道中の勉強&稽古②
レイジは魂の力についての勉強をしていた。そして姉御は言った。
「さあ!勉強はこのくらいにして、実戦訓練に入るよ。」
姉御の言葉にゴゴは飛び上がって喜んだ。
「ううううううううひゃほおおおおおおおおおおお!!!実戦だあああああああああ!!!」
舞い上がるゴゴに姉御は言った。
「ゴゴ。あんたはまず魂の力を解放できるようになるまで実戦はお預けだ。」
姉御の言葉にゴゴは絶望の顔を浮かべた。
「な、なんだと...今日も実戦ができない...だと!?」
ゴゴは驚きのあまり体が固まったまま言った。姉御は無情にもうなずいた。
「ああ。あんたはまず魂の力を取り戻すのが先だ。魂の力が無いと魔族となんて闘っていけないからね。」
姉御はそう言った。それに対してゴゴは今にも泣きそうな顔を浮かべた。そこにあんこがフォローを入れた。

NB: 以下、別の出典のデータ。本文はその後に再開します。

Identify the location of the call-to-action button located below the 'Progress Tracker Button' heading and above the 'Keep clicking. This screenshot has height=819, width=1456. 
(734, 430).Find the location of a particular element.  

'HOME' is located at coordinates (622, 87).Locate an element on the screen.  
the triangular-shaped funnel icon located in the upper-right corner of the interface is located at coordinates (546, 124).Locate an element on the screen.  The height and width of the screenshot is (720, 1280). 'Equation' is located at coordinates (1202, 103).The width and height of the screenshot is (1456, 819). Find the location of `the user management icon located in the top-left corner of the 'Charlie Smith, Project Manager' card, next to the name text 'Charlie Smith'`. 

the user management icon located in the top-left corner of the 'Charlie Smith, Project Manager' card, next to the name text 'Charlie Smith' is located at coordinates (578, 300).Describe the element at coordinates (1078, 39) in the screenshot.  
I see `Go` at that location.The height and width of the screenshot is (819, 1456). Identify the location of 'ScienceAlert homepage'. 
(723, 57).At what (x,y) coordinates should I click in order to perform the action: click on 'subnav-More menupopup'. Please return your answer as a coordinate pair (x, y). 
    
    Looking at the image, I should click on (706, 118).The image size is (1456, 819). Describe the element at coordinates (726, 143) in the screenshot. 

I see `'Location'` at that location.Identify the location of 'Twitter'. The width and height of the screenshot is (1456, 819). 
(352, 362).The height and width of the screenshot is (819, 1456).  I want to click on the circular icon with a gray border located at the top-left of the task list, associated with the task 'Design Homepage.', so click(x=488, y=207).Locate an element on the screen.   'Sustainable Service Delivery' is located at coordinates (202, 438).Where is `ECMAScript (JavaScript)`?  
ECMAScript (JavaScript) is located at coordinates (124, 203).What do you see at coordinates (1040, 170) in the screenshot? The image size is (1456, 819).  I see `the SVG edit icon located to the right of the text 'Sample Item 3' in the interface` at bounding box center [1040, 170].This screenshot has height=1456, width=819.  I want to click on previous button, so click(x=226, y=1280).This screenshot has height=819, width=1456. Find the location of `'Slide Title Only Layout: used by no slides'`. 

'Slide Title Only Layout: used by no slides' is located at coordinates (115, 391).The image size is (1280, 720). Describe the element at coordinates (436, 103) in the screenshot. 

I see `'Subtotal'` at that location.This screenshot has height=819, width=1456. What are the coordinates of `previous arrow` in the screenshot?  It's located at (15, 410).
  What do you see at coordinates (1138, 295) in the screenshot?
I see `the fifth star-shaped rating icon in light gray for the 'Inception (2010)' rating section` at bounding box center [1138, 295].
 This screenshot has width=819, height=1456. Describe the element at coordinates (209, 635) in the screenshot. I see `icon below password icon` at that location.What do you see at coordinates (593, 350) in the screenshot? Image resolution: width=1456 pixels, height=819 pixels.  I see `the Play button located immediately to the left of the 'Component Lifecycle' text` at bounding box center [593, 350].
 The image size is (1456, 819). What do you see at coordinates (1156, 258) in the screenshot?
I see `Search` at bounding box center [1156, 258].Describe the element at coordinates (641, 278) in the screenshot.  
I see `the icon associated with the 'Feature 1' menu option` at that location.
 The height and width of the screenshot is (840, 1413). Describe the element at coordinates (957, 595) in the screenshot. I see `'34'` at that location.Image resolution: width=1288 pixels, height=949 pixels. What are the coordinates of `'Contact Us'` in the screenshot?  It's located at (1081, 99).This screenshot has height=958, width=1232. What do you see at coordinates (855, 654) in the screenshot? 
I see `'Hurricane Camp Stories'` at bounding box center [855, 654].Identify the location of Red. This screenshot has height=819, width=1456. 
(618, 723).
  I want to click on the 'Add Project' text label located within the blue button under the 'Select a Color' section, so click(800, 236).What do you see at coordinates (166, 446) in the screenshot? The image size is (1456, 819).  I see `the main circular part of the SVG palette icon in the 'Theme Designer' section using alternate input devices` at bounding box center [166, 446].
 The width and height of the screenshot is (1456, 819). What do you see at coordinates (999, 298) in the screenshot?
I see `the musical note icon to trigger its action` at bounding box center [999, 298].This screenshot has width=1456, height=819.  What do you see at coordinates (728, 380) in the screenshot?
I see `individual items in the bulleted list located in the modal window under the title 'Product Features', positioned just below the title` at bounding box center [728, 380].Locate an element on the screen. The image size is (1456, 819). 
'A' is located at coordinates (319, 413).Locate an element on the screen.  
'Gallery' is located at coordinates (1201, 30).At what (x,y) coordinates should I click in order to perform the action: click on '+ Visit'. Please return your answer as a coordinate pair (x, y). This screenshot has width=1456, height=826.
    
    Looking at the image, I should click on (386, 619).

「で、でも!ゴゴは前に納豆丸との闘いで魂の解放ができたじゃん!だからすぐに出来るようになるよ!それに、ガイアに向かって放ったあのすっごい一撃もあるじゃん!あの時は魂の力なしであれだけの威力だったし、もし魂の力を解放できるようになったらとんでもないことになると思うよ!」
あんこは精一杯ゴゴを励ました。ゴゴはうつむいていた顔を上げてあんこに向かって笑顔を見せた。
「そ、そうか?俺、出来るようになるのかぁ!?」
「う、うん!きっとできるよ!」
あんこは励ますために根拠のないことを言った。レイジはそれが分かったが、余計なことを言ってあんこに怒られるのもイヤだったのでそこには触れなかった。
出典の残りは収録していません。